Liputan6.com, Jakarta - Anggota Komisi III DPR Arsul Sani mengritik ucapan Ketua Komisi Pemberantasan Korupsi (KPK) Agus Rahardjo yang menyatakan, telah mengantongi nama-nama calon kepala daerah pada Pilkada Serentak 2018, yang akan ditetapkan sebagai tersangka korupsi.
Menurut Arsul, sebagai penegak hukum, seharusnya Ketua KPK tidak berbicara mengenai peristiwa-peristiwa mendatang yang masih belum tentu terjadi.
Advertisement
"Saya ingin kritik lagi nih Ketua KPK senangnya sebagai penegak hukum pakai future tenses. Penegak hukum itu pakainya present tense. Grammarnya harus itu," ucap Arsul, di Gedung DPR RI, Jakarta Selatan, Rabu (7/3/2018).
Politikus PPP itu menganggap, apa yang dilakukan Ketua KPK merupakan ketidakmatangan sebagai penegak hukum. Ia mencontohkan, jika KPK misalnya saat ini memiliki dua alat bukti tentang seseorang, maka dapat diumumkan siapa saja.
"Jadi kemudian jangan membuka wacana baru, ini siapa saja 90 persen. Itu tetapkan aja 30 nya itu," ujar dia.
Sekjen Partai Persatuan Pembangunan (PPP) itu pun mengatakan, seharusnya KPK belajar dengan pengalaman terdahulu. Ketika KPK memberi penilaian rapor merah dan kuning kepada sejumlah pejabat negara, kemudian tidak pernah ada lagi kelanjutannya terhadap publik.
"Sampai sekarang yang warna merah siapa, tadinya disebut warna merah, kemudian disebut sebagai tersangka kan enggak jelas itu," kata Arsul.
"Jadi begitu. Kalau kulturnya penegak hukum kaya begitu, nanti kalau ternyata nggak, ini kan namanya KPK nggak belajar," sambungnya.
Politisasi Proses Hukum
Seharusnya, kata dia, KPK menyampaikan wacana nama-nama calon kepala daerah yang terindikasi kasus korupsi itu jauh-jauh hari sebelum masuk masa penetapan ikut Pilkada. KPK pun menurutnya, secara tidak sadar seolah mempolitisasi proses hukum.
"Kalau mau dia bicara itu, paling banter adalah bahwa calon-calon kepala daerah ini tiga kali sedang dalam penyelidikan oleh KPK. Paling banter begitu.

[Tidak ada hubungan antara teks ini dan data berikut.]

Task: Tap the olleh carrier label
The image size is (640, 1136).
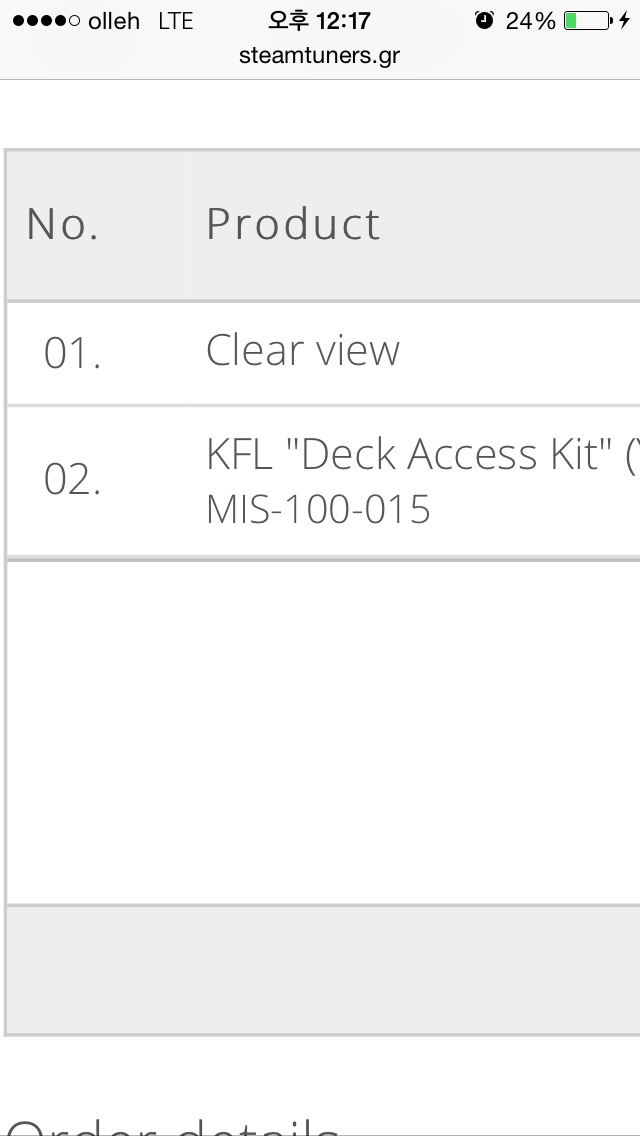Action: coord(114,21)
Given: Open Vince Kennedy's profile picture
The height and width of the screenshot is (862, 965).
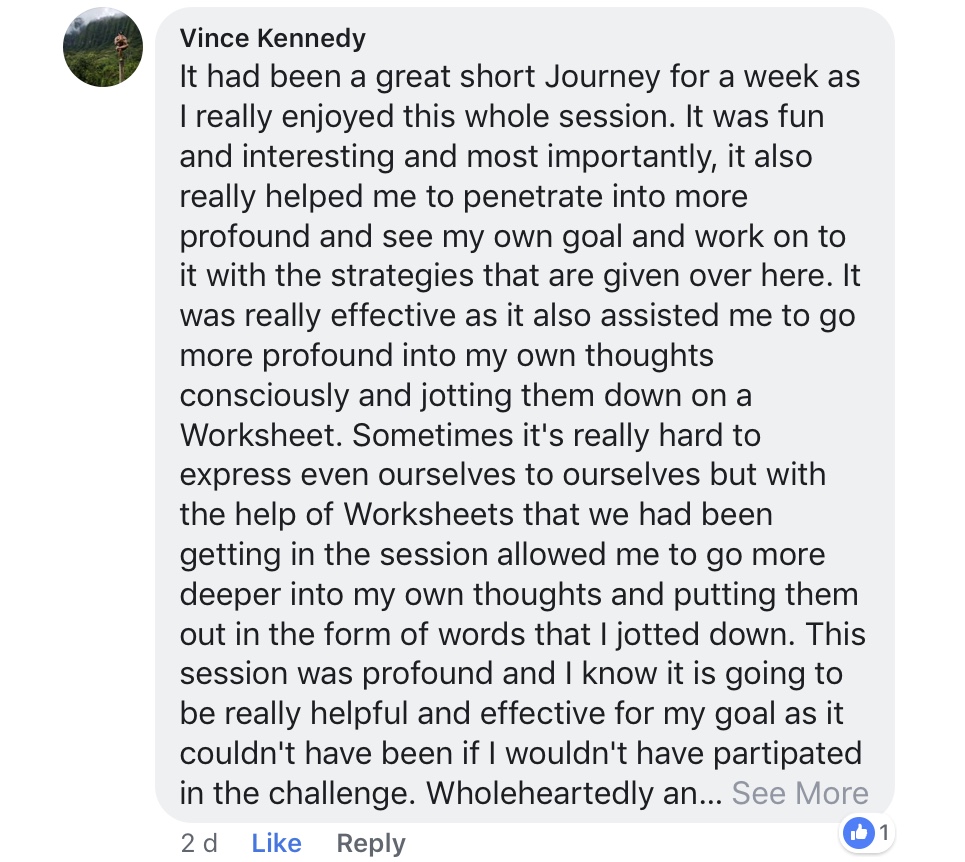Looking at the screenshot, I should tap(103, 47).
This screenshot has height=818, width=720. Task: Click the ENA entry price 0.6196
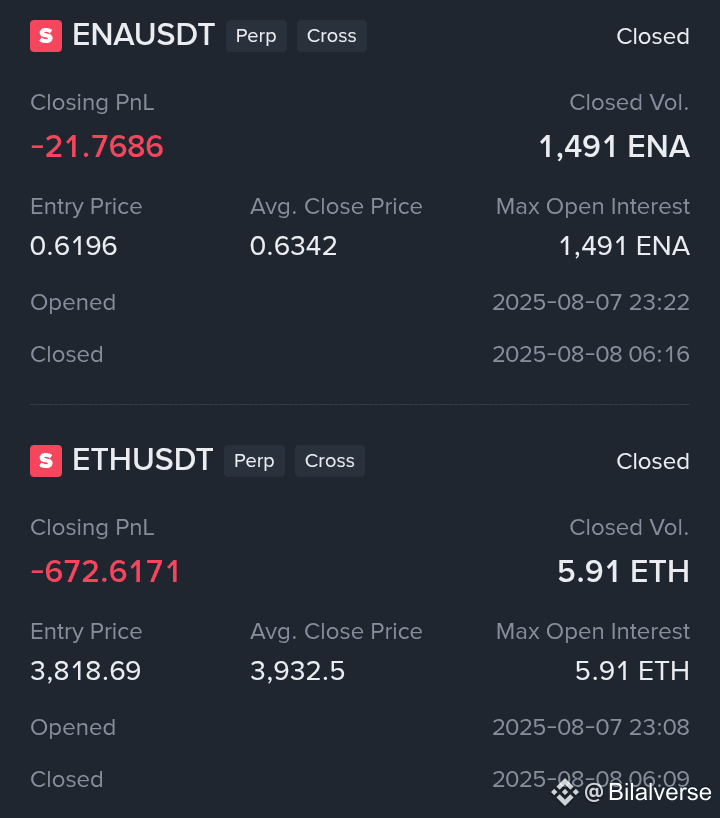(x=74, y=246)
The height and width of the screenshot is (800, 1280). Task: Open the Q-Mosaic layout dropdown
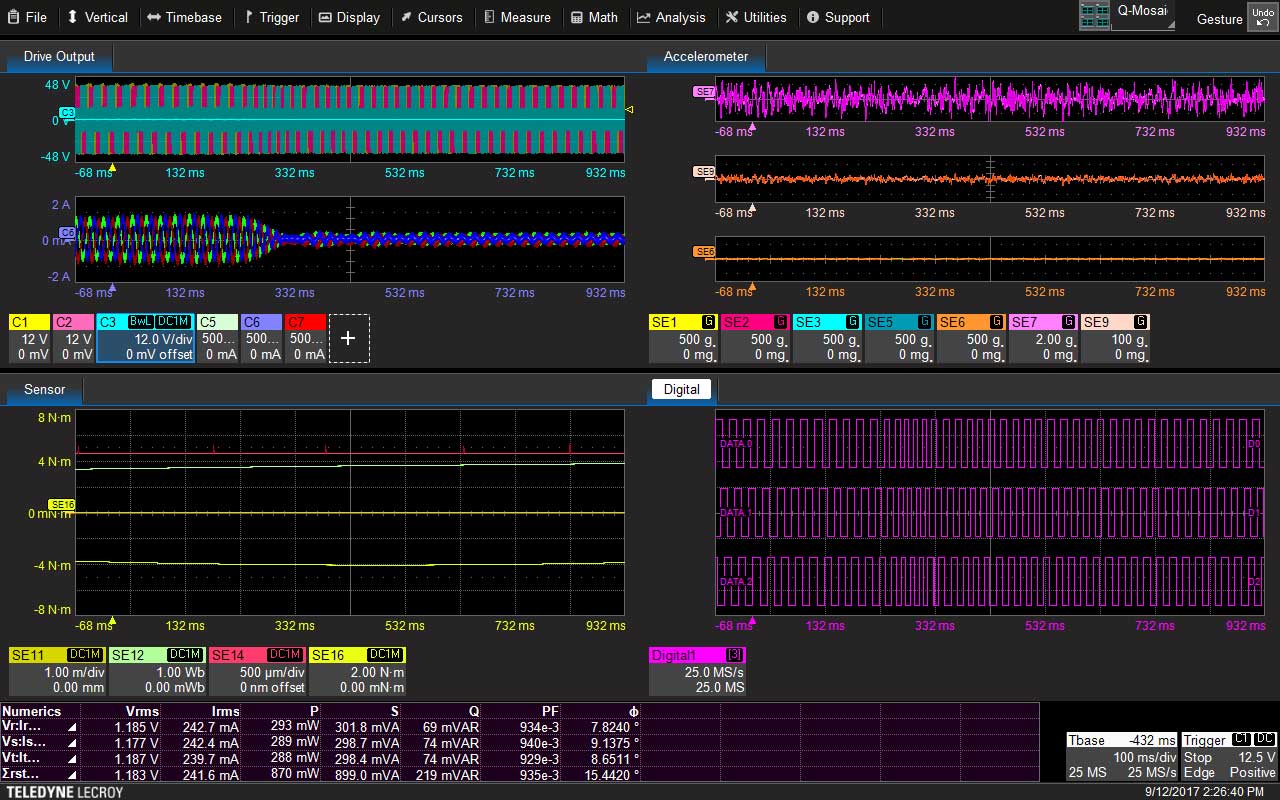pos(1144,15)
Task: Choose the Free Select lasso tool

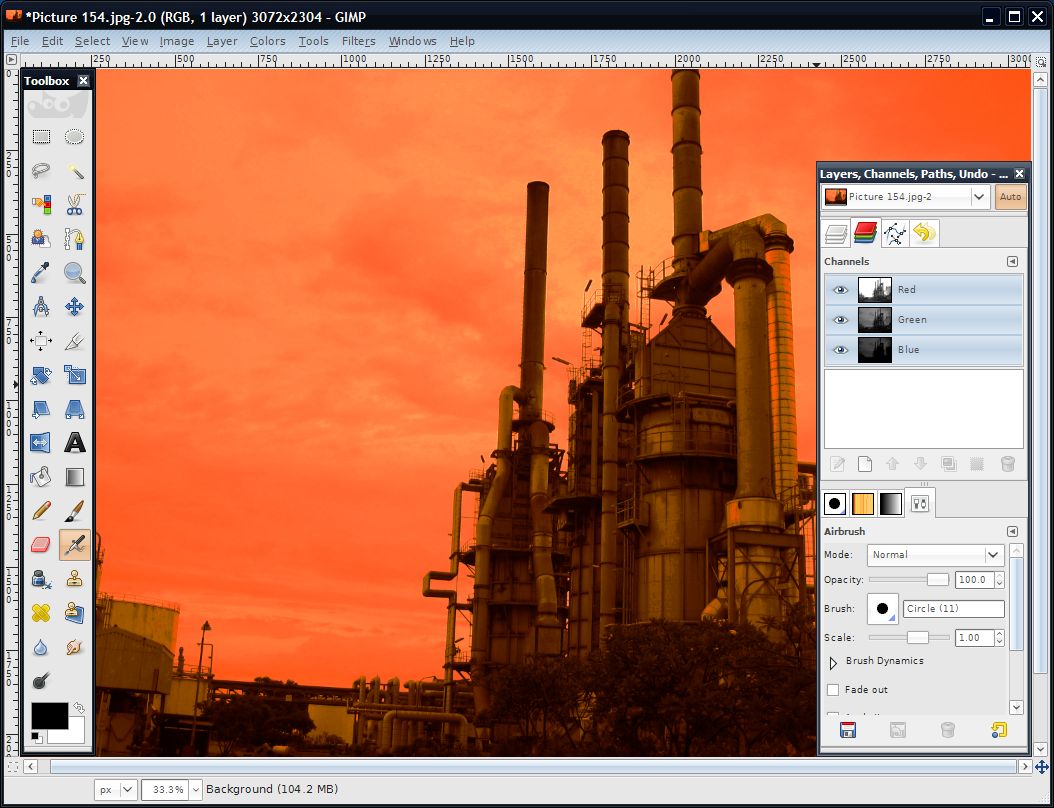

Itu boleh kalau begitu," katanya.
Akibat indikasi korupsi itu terjadi pada sejumlah kepala daerah setelah masa penetapan, maka partai pun tidak bisa melakukan intervensi apa pun.
"Apanya yang mau dicek, karena kan partai menurut UU Pilkada enggak boleh menarik mundur. Ngapain dicek," kata Arsul.
Arsul menuturkan, selama ini KPK tidak pernah ada memberikan masukan secara tertutup kepada partai terkait nama-nama calon mana saja yang memiliki indikasi ke arah korupsi.
Seperti halnya petahana calon kepala daerah yang selama ini menjabat, terdapat sekian puluh pengaduan masyarakat yang masuk ke KPK, seharusnya juga diinformasikan.
"Justru di situlah harusnya KPK ke depan kalau mau bijak. Harusnya menurut saya itu ada. Bahkan secara tertutup saja harusnya KPK itu, terutama terhadap petahana-petahana itu bisa menyampaikan kepada parpol," tutur dia.